Why Do I Have to Learn This?

Sunlit empty classroom with open notebook on desk and morning notes

Let’s face it. Those of us who have elected to make a career teaching a particular subject, in my case History, did not make this decision because we believe our subject to be especially transformative. I did not get into teaching history for some abstract noble construct, “those who do not learn from the mistakes of history are bound to repeat them.” It’s not my belief that certain historical lessons are of intrinsic value in and of themselves and must be passed on for the sake of human progress. History wasn’t my way of understanding who I was by learning where I came from.

No. I decided to become a history teacher because history is just a wicked cool subject that I like talking about. I’m passionate about history and can think of no better life than to be able to spend my days studying and teaching history. I’m sure this is true for those who teach science, or literature, or woodshop. Learning about this stuff is just freakin’ awesome!

Here’s the problem with this simple truth. Almost nobody agrees with me about how fun history is. In any given class I may have one, if I’m lucky two, students who see history as a fun subject. There may be five to ten who think history is okay. The rest do not understand why we have to study a bunch of dead folks and events that took place thousands of years ago. A teacher can pour their heart and soul into the class, especially those lessons that she is especially passionate about, and might be convincing to one or two students. The rest…not so much

There is nothing more disheartening than to present a lesson on your favorite topic within your favorite subject, a story that you find inspiring and soul-lifting, only to be met by a couple dozen blank stares.

········

Required work —
1. List every school subject the essay on teaching history names as one that teachers teach.
2. Format the records from the line that contains "has width=1798, height=918." through the line that contains "Action: click(1896, 79)" as a numbered list, omitting any blank lines.

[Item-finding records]
········

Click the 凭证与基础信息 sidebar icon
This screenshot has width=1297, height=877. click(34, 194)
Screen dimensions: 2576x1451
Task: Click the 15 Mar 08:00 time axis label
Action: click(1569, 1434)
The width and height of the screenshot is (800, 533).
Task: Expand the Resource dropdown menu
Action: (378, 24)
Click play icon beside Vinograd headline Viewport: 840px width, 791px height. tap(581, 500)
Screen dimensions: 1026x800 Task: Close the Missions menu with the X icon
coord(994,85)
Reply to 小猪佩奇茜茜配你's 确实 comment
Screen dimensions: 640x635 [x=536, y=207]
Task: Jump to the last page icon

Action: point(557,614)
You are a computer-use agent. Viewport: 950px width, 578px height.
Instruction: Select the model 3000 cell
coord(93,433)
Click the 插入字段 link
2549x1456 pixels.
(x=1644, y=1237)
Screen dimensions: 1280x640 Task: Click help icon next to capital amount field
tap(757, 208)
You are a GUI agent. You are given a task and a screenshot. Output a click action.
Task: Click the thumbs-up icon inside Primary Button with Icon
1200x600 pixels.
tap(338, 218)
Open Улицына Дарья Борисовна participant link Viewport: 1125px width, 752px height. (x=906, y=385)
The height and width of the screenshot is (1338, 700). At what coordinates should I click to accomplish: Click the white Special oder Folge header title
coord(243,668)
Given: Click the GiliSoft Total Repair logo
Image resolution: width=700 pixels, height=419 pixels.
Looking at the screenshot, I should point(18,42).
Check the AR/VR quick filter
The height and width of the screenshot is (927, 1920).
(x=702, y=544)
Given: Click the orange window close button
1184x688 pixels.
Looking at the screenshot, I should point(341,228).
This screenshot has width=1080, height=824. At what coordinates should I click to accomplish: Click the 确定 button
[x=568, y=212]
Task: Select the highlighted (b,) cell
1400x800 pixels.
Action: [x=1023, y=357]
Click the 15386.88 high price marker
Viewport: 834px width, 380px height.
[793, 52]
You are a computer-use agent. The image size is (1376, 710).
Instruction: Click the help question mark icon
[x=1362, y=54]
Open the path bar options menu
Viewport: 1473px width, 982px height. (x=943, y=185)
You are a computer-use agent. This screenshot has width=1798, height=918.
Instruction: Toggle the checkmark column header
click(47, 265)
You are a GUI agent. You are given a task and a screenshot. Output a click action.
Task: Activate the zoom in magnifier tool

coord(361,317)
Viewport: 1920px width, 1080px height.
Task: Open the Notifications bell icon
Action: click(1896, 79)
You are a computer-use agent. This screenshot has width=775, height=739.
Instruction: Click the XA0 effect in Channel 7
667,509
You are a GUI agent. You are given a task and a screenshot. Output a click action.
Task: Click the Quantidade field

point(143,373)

········

The answers —
1. History, science, literature, woodshop

2.
1. You are a computer-use agent. This screenshot has width=1798, height=918.
2. Instruction: Toggle the checkmark column header
3. click(47, 265)
4. You are a GUI agent. You are given a task and a screenshot. Output a click action.
5. Task: Activate the zoom in magnifier tool
6. coord(361,317)
7. Viewport: 1920px width, 1080px height.
8. Task: Open the Notifications bell icon
9. Action: click(1896, 79)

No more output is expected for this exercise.